Das Orm ist weg!


31. Januar 2012 um 12:22

Hildegunst von Mythenmetz‘ Reisebericht über seinen zweiten Besuch in Buchhaim ist nun erstmals in der deutschen Übersetzung erhältlich und gibt auch dem deutschen Leser Einblicke in die Ereignisse jenes Wiedersehens mit der Stadt der träumenden Bücher. Vielleicht hätte Mythenmetz mit seinem zweiten Besuch in jedoch noch weitere zweihundert Jahre warten sollen.

Der vielgepriesene Erfolgsautor, dessen ormgeschwängerter Ruhm ihm in den letzten Jahrzehnten über das erträgliche Maß hinaus zu Kopfe gestiegen war, sucht einen Antrieb, um aus dem wohlgefälligen Leben auf der Lindwurmfeste ausbrechen und wieder vernünftig schreiben zu können. Ein sonderbares Manuskript gibt ihm diesen Anreiz und zugleich den Grund, erneut nach Buchhaim zu reisen. Dem mythenmetzerfahrenen Leser wird die Parallele zu seinem ersten Besuch in der Bücherstadt sicher sofort auffallen.
Was folgt, ist jedoch mitnichten eine adäquate Fortsetzung seiner wirklich imposanten Erzählung des ersten Besuchs, sondern vielmehr ein moderner Reiseführer durch die nach dem Inferno wiedererrichtete Stadt. Das bereits im Titel erwähnte Labyrinth der Träumenden Bücher wird von ihm zwar wieder und wieder in ängstlichen, paranoiden, zum Teil sogar heroisierenden Rückblenden erwähnt, betreten wird es von Mythenmetz jedoch nicht.
So bleibt der Roman trotz Mythenmetz‘ typisch brillanten Stils über weite Strecken recht ereignislos.
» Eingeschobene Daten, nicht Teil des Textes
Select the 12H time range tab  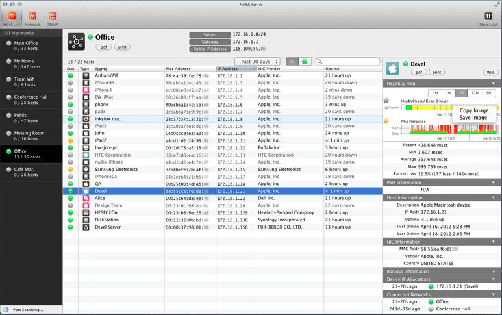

Auf den erbitterten Feind, den sich der Dichter gleich beim Betreten der Stadt macht, wartet man über sehr lange Zeit vergebens. Bei der Schilderung des Stückes im Puppaecircus Maximus merkt man, bei aller Faszination für die Mechanik der Puppen, dass Mythenmetz zu diesem Zeitpunkt noch nicht über seine Selbstverliebtheit hinaus gekommen ist – die stilistisch doch recht plumpe Wiederholung der Ereignisse in Die Stadt der Träumenden Bücher mag für neue Leser hilfreich sein, ist für Kenner jedoch zu lang. Angesichts der Tatsache, dass es sich beim vorliegenden Buch lediglich um ein Kapitel des Originals handelt, ist wohl auch davon auszugehen, dass kaum jemand den ersten Teil nicht kennt. Zumal jedes Kleinkind in Zamonien die Ereignisse in Buchhaim in der Schule lernt.
Einige Ungereimtheiten haben sich ebenfalls eingeschlichen. So behauptet Mythenmetz zu Beginn noch rundheraus, seine Werke nach Setzen des Schlusspunktes nicht einmal mehr Korrektur zu lesen, schiebt jedoch später das aufwändige Lektorat der Druckfahnen als Ausrede für seine unzureichenden Kenntnisse der zamonischen Gegenwartsliteratur vor. Hier kommt man wohl der Trägheit des erfolgsverwöhnten Dichters auf die Schliche.
Dem Übersetzer Walter Moers ist hingegen kein Vorwurf zu machen. Ihm ist wieder einmal eine hervorragende Übersetzung aus dem Zamonischen gelungen, die über manche ormarme Passage von Mythenmetz hinwegtröstet. Ein Effekt, der nicht nur Moers‘ Sprachfertigkeit, sondern auch seinen brillanten Illustrationen anzurechnen ist. Sogar Mythenmetz‘ im Original kaum lesbare handschriftliche Notizen zu den Spielarten des Puppetismus wurden von Moers übertragen und – leserfreundlich gekürzt – transkribiert. Eine wahre Fleißarbeit! Übel anrechnen muss man ihm wohl lediglich den alten und billigen Verlegertrick, das enorme Textkonvolut Mythenmetz‘ auf zwei Bände aufzuteilen, wovon der zweite noch nicht erschienen ist. So ist der geneigte Leser förmlich gezwungen, den in Bälde erscheinenden zweiten Band zu erstehen, wenn er wissen möchte, was denn nun wirklich im Labyrinth der Träumenden Bücher passiert ist.

Mythenmetz, Hildegunst von: Das Labyrinth der Träumenden Bücher. Aus dem Zamonischen übertragen und illustriert von Walter Moers. München: Albrecht Knaus 2011, 24,99 Euro.